EP0819889A1 - Temperature measuring device - Google Patents

Abstract

The measuring device uses several optical measuring sensors (7) which are positioned directly adjacent the flame front (8) within a pre-mixing zone (3) for a burner (1). Each sensor is aligned parallel or coaxial with the fuel feed flow direction (5). Each sensor may have an associated optical fibre, and the fibres are combined to provide an optical fibre bundle for supplying the sensor signals to a spectrometer, for evaluation of the flame temperature via spectral analysis.

Description

TECHNICAL AREA

The present invention relates to the field of combustion technology. It relates to a device for flame temperature measurement, as described in the preamble of the first claim.

STATE OF THE ART

Since the beginning of research in the field of combustion technology, the determination of the flame temperature has been of great importance. The flame temperature is a key parameter in the combustion of fossil fuels because it correlates directly with the chemical reaction kinetics and the formation of pollutants such as NO _x . In addition, knowledge of the energy release during the combustion process is essential for the design of combustion chambers and the determination of mechanical and thermal stresses on all components involved.

There are currently a number of techniques for measuring flame temperatures.

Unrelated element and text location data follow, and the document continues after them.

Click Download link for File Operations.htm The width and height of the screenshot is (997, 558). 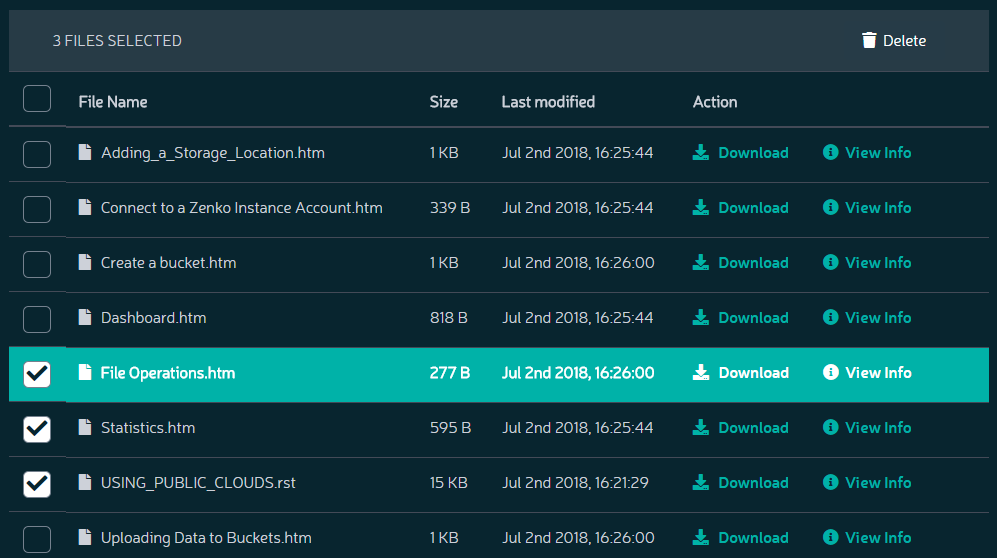(753, 372)
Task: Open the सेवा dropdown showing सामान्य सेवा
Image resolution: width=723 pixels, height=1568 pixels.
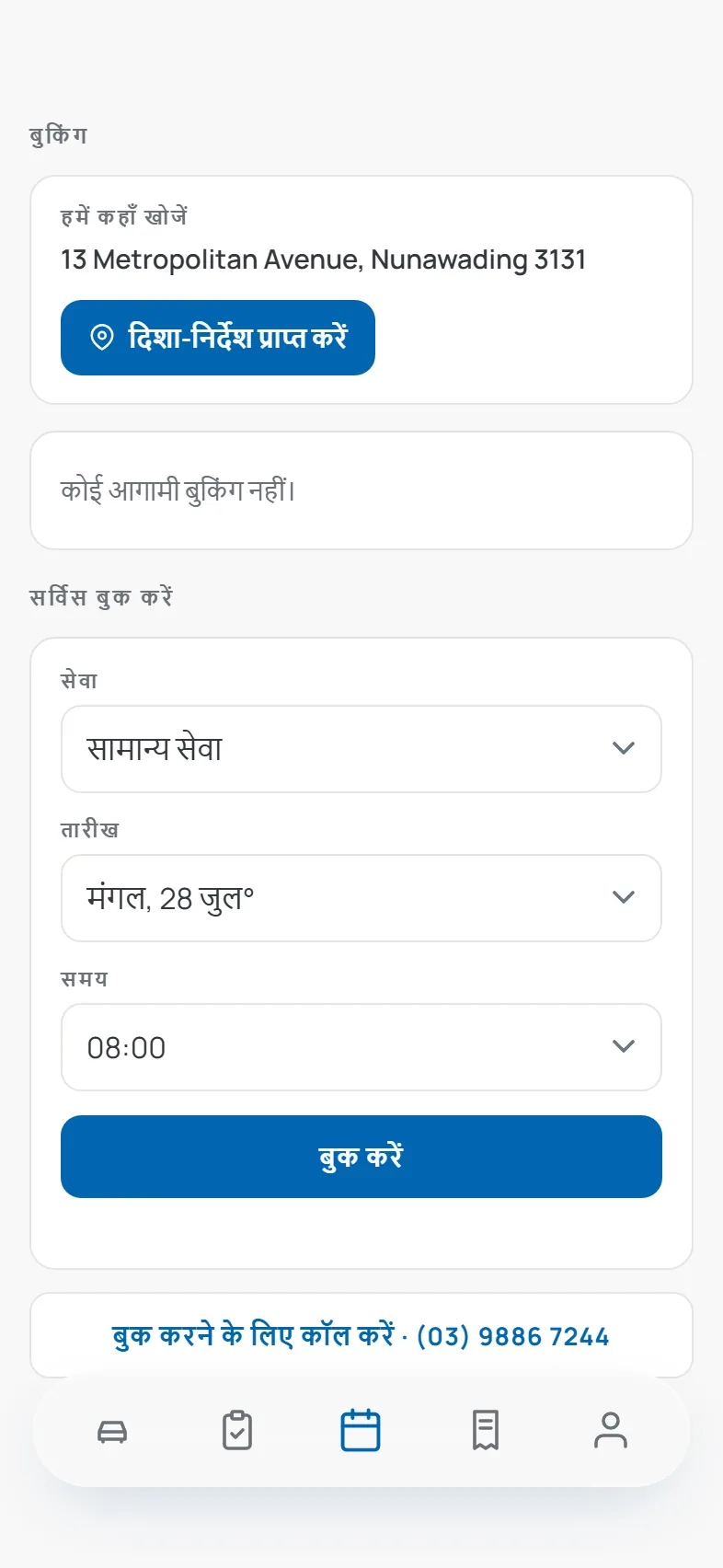Action: click(x=362, y=749)
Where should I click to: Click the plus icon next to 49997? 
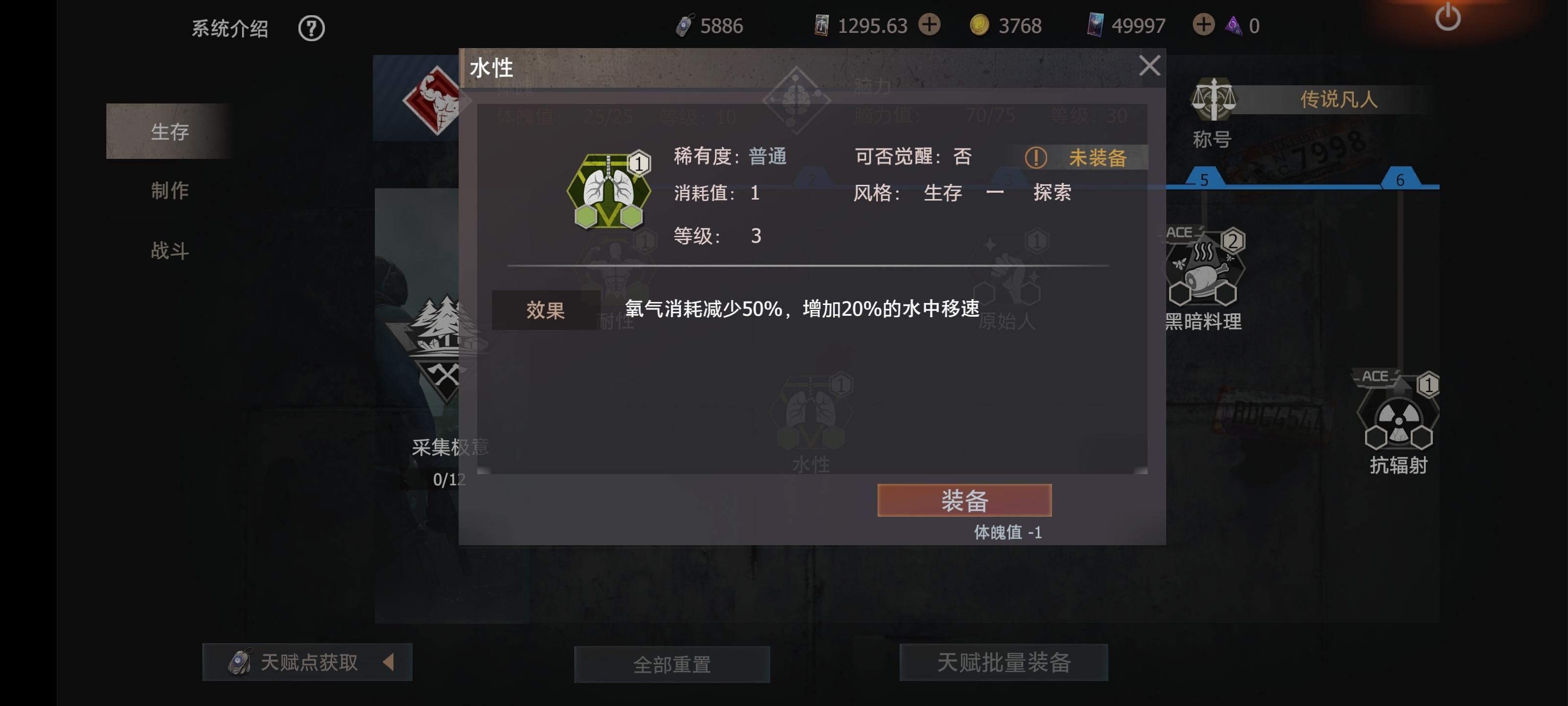coord(1203,25)
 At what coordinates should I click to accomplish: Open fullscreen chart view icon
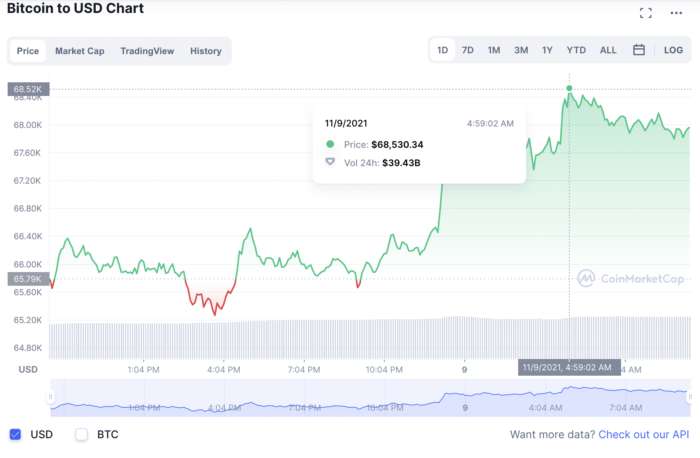pyautogui.click(x=646, y=13)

However, the extreme operating conditions represent a major challenge for the temperature sensors, so that not every temperature sensor tested under clean laboratory conditions can easily be used in an industrial combustion chamber.

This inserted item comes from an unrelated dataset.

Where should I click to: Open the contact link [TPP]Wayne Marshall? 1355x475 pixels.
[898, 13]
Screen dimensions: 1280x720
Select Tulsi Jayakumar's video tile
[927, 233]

The current temperature measurement techniques can be roughly divided into two categories; some use non-optical temperature sensors and others use optical ones.

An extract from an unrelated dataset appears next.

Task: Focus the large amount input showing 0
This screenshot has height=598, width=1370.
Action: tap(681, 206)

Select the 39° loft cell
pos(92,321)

The non-optical temperature measuring devices include the point sensors, which include thermocouples, for example. They offer a simple and inexpensive way of determining the temperature at discrete points, but must be installed in the immediate vicinity of the flame and thus influence the flame. Furthermore, due to their fragility, thermocouples can only be used to a limited extent in a turbulent high-temperature environment in which chemical surface reactions additionally impair the thermocouples.

In particular since laser technology became known, numerous optical temperature measuring devices have been developed. These include absorption and fluorescence techniques, as well as various measurement techniques that use laser scattered light. The optical measurement methods mentioned have in common that they require a light source, a laser. They are therefore active in nature, but unlike the thermocouples, they have no influence on the flame. Taking into account the emitted light from the source and the measurement volume, these methods infer the temperature of a flame.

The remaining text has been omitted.